The city of Troy was still simpler in architecture than the Grecian capitol. The Dardanian towers were represented by a timber-house, in the verandah of which the American Helen was seated, in the shape of an old woman smoking a pipe, and she certainly could have set the Palace of Priam on fire much more readily than her prototype. Four sheds, three log huts, a sawmill, about twenty negroes sitting on a wood-pile, and looking at the train, constituted the rest of the place, which was certainly too new for one to say, Trqja fuit, whilst the general “fixins” would scarcely authorise us to say with any confidence, Trojafuerit.
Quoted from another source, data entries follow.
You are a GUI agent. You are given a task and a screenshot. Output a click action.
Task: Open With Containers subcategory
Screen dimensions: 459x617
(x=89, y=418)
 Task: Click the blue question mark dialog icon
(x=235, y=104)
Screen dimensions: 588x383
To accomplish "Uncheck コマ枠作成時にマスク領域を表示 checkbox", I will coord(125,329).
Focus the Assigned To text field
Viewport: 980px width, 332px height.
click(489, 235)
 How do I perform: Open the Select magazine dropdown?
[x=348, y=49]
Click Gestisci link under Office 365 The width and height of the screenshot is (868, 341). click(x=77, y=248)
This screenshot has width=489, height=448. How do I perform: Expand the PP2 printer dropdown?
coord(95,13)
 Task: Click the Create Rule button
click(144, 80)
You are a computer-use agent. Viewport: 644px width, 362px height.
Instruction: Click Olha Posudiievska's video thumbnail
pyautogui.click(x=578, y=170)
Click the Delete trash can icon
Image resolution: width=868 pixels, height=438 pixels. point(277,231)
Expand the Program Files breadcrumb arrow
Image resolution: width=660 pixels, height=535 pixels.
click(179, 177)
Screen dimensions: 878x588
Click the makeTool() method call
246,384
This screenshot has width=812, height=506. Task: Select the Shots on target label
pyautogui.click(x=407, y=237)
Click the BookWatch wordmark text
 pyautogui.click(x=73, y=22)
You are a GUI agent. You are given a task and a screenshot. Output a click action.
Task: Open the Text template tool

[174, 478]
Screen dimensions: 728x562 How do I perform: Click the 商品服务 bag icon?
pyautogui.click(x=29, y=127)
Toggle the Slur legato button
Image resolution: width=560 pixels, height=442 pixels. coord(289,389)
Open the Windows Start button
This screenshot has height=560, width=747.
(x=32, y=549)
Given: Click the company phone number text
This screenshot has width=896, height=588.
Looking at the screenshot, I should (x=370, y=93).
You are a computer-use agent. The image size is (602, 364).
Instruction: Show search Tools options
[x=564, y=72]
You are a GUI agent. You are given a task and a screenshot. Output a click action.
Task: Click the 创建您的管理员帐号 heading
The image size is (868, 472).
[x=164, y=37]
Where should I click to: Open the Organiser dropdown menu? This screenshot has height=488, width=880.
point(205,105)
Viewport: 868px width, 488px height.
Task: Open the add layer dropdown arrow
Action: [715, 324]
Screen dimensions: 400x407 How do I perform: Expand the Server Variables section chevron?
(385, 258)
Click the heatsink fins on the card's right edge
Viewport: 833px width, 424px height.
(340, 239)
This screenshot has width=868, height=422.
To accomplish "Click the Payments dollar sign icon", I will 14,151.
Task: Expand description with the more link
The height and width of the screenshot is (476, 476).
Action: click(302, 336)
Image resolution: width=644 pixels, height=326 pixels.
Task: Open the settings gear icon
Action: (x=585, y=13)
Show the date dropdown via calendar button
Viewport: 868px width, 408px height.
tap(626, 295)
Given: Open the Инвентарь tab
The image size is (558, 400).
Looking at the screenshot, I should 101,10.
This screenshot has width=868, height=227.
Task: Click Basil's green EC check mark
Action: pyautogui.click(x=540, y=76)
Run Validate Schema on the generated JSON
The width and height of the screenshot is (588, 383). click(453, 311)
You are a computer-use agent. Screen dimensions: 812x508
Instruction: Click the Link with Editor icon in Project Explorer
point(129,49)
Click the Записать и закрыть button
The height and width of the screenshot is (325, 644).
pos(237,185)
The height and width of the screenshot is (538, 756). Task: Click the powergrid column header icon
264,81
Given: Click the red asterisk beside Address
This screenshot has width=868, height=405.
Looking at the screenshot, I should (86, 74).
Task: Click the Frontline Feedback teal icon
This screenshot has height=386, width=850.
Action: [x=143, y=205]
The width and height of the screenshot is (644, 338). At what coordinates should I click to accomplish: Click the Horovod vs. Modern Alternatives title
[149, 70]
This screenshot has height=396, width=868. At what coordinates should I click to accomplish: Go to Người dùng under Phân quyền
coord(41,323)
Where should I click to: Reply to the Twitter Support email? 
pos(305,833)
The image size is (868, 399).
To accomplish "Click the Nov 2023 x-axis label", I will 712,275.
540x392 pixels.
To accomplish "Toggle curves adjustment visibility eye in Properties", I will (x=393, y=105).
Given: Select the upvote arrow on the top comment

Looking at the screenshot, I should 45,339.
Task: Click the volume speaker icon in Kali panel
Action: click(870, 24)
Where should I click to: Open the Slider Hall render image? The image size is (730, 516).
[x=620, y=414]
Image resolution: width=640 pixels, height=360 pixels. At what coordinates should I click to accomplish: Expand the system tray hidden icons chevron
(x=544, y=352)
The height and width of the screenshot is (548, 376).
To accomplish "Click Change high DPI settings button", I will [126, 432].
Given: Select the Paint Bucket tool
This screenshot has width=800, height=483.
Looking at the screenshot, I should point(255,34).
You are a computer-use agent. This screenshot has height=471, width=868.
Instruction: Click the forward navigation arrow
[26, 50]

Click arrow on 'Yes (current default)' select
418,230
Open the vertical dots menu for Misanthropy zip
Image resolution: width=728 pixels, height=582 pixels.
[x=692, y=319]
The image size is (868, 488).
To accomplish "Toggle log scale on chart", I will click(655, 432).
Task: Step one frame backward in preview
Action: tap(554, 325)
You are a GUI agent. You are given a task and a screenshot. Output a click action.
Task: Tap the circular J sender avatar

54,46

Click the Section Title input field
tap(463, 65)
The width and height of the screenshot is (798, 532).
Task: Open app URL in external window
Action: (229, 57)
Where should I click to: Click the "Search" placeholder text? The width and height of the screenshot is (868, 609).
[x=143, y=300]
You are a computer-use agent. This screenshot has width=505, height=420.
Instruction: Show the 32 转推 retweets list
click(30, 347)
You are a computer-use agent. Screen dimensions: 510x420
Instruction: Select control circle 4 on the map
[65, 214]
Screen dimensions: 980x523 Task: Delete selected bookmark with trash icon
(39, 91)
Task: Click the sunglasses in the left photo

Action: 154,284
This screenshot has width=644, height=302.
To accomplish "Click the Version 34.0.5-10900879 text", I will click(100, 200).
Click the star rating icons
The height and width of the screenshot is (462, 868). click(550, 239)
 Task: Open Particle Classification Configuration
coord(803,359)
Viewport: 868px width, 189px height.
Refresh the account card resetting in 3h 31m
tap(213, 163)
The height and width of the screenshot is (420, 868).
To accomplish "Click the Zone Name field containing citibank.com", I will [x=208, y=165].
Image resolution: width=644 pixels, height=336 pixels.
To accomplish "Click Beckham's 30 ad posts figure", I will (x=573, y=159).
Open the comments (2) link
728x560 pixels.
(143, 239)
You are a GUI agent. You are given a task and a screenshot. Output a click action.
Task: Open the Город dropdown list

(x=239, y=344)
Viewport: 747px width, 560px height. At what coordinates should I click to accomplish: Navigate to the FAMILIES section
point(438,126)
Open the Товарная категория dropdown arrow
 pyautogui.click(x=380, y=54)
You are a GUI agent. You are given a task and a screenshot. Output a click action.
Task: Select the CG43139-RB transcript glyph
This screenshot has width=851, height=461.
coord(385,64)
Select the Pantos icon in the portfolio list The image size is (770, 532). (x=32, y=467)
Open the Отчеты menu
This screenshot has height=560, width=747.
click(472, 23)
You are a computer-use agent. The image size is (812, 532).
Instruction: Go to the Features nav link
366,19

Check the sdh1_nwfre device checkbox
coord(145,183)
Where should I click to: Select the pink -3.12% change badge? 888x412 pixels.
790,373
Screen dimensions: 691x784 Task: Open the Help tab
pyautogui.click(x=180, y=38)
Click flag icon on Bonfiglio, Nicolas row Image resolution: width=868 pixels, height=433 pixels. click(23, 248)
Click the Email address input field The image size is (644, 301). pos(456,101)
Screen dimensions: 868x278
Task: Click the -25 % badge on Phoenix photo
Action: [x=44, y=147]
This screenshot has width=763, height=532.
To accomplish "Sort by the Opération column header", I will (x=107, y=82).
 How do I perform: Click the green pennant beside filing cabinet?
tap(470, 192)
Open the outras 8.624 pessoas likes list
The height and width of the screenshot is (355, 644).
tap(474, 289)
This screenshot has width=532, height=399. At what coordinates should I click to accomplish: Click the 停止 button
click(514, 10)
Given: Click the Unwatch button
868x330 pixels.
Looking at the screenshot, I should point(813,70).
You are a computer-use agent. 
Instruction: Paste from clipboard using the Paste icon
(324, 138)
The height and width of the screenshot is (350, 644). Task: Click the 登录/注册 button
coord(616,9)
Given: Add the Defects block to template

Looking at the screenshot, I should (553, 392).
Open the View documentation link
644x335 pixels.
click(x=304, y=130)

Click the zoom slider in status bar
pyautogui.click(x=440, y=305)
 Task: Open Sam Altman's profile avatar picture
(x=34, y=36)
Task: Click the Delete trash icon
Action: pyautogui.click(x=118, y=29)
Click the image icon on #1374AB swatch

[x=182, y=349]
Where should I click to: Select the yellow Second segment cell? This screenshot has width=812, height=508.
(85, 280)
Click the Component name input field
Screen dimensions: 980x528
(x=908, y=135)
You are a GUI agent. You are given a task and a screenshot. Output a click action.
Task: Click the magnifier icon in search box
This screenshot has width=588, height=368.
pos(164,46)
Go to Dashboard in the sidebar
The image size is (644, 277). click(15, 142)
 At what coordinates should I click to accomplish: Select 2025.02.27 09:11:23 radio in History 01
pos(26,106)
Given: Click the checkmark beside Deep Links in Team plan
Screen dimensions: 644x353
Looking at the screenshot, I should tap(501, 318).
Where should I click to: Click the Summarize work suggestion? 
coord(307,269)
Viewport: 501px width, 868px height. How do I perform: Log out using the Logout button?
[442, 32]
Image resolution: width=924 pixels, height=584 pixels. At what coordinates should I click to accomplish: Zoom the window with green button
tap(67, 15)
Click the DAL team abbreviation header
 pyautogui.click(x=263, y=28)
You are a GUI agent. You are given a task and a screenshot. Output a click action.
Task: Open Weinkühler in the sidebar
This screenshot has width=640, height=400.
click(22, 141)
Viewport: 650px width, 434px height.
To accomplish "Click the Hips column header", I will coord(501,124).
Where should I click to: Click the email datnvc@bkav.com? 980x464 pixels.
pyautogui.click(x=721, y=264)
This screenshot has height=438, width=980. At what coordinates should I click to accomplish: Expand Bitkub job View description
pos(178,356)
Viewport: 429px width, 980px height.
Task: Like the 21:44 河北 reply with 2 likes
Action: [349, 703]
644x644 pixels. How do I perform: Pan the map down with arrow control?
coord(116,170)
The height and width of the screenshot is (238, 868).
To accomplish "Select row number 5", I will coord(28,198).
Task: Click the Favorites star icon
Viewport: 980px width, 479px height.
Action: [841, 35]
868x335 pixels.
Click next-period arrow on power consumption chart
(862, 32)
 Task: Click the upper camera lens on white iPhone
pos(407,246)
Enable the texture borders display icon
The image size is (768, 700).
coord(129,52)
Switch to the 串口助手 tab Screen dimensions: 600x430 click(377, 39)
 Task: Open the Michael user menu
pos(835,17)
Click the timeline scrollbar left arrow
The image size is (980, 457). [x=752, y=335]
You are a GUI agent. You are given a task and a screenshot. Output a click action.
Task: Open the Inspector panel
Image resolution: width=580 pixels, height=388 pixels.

The train from Troy passed through a cypress swamp, over which the engine rattled, and hopped at a perilous rate along high trestle work, till forty-six miles from Humbolt we came to Union City, which was apparently formed by aggregate meetings of discontented shavings that had travelled out of the forest hard by. But a little beyond it was the Confederate camp, which so many citizens and citizenesses had come out into the wilderness to see; and a general descent was made upon the place whilst the volunteers came swarming out of their tents to meet their friends. It was interesting to observe the affectionate greetings between the young soldiers, mothers, wives, and sweethearts, and as a display of the force and earnestness of the Southern people—the camp itself containing thousands of men, many of whom were members of the first families in the State—was specially significant.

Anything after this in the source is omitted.